I hate running, even when I went to the gym I did my best to avoid running but sadly its for two reasons that if I started running would probably ease off. I get so out of breath, I walk quite a lot but I'm terrible when it comes to running (I am a smoker but cutting down, less than 5 a day now!) plus I'm so self-concious about how I look. I hate the way I look in gym clothing, it hugs in bumpy places and never seems to suit me. I know both of these I should probably just 'get over and do it' but I wondered if anyone has any tips? I live on a main road in a city so finding quiet places to run is very difficult.

27 Replies

  • Hi!

    I think the only answer to your question is to fire up the podcasts and get straight into the programme. The feelings you describe are very common. I've never been a smoker but I do understand just about everything else.

    Self conscious? Yes, me too, at least at the start. After a very short time though, you will realise that almost no one is watching you. Those that do are usually wondering if they could do it too.

    Out of breath? C25k is for you. It's very easy on the new runner. Here's a secret no one tells you... All runners get out of breath.... It's just that over time, it takes longer to get that way and when they do, they've got used to it.... Honestly, this programme will change you and the way you look at yourself and the way you look at "exercise". It will become a positive habit.

    Live in a city? There must be a small park somewhere near you. That's all you'll need for the early weeks. Either that or find a back street somewhere. If you can be a little more specific I'm sure there's someone here who will know somewhere you can go.

    All you need is a t-shirt, a pair of shorts and a pair of trainers and the desire to change and you can and will do this. Best of all, your biggest fan club is already right here.

  • I reckon most of us felt horribly self conscious when we first started running. Actually, I spent two weeks doing 20 minutes brisk walking 3 times a week before I even dared start running. I live in a built up area too, and went out very early in the morning before the traffic built up, so nobody would see me. I also wore baggy tops to cover any bumps and wobbles that were accentuated when I ran! I still prefer early morning running because there are fewer traffic fumes but I couldn't care less who see me now. Go for it!

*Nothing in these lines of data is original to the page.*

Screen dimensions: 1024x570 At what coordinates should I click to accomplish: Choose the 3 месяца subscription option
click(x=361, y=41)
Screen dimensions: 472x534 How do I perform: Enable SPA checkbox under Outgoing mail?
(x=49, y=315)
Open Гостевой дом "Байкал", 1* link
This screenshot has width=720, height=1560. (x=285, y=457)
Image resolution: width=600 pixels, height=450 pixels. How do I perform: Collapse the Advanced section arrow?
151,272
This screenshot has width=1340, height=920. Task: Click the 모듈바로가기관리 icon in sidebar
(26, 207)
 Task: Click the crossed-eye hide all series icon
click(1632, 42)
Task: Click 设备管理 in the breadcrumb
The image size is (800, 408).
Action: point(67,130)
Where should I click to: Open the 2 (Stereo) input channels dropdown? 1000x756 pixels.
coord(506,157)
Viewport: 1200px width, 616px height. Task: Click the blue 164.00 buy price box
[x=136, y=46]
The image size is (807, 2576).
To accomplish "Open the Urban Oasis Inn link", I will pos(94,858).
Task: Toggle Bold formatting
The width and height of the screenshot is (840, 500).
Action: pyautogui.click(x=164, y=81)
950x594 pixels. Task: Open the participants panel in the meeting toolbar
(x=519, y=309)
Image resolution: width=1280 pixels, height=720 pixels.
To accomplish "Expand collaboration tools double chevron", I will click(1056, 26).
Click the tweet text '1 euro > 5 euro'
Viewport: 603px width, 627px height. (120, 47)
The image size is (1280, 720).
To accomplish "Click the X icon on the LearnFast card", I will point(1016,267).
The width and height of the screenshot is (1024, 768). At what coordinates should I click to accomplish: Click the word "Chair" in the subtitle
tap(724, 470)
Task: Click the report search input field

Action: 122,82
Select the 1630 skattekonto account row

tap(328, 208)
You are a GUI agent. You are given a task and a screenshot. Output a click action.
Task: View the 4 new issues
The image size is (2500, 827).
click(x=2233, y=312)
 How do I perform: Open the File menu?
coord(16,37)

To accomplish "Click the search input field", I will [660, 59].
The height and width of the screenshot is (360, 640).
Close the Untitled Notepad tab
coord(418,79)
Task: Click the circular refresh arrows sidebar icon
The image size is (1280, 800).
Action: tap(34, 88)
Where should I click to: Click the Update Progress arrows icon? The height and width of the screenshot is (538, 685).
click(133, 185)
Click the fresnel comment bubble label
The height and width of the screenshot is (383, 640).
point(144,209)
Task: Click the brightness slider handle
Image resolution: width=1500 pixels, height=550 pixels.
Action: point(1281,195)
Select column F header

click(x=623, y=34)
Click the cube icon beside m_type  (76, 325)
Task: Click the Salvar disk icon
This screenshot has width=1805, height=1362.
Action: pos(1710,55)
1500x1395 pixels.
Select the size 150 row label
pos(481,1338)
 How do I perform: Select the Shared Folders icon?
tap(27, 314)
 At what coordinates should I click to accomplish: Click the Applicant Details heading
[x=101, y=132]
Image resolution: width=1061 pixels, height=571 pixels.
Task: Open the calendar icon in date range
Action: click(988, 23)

  • Well done for considering it! Rob and AM have given great advice, and I would add a couple of things. If gym clothing doesn't suit you and you feels self-conscious in it, don't wear it. Find some baggy trackie bottoms to start with, and a big sweatshirt that covers everything. Soon you won't care, but to start with it might help. That's how I started. Next, main roads in cities are so busy that many people are too busy to bother with anyone else. You could either run early/late when there are fewer people around, or you could use your 5 mins of warm-up/cool-down walk to get somewhere quieter. I'm still overweight and jiggly, I still get horrendously out of breath. I go beetroot red, I drip with sweat, even in this cold weather, and I wear brightly coloured Lycra. A lovely sight, I'm sure - and I don't give a damn :D Give it a go, and come back and tell us how you're getting on. All the very best with it.

  • Rob is right....we all get out of breath and that is what "learning to run" is all about. For most of us, our breathing remains the limiting factor in how hard we can push when running, but learning to control our speed is one of the earliest lessons in C25k. You have to run at a speed that allows you to breathe comfortably and, theoretically, you should be able to hold a conversation. Simply, if you are gasping for breath, slow down.

    As for being self conscious, you will soon find out that you are invisible to most people and very soon you won't give a damn what others think.

    Coming to C25k from the stance of hating running is not a good is not sustainable. You won't run if you hate it. Believe me, many folk here say they hated running at school, but become addicts in no time at all. So start with a positive and open frame of mind and C25k really can change your life, your health and your whole outlook on life. IT WORKS and YOU CAN DO IT!!!

    Good luck

  • Hear hear ...

    I always said I hated running. And I did. Then I started C25K. Now I hate not running. This could happen to you too - beware!!

  • but when did THAT kick in for you?

  • I can't remember. It just kinda creeps up on you. I ran my first 8k this morning and it felt AWESOME!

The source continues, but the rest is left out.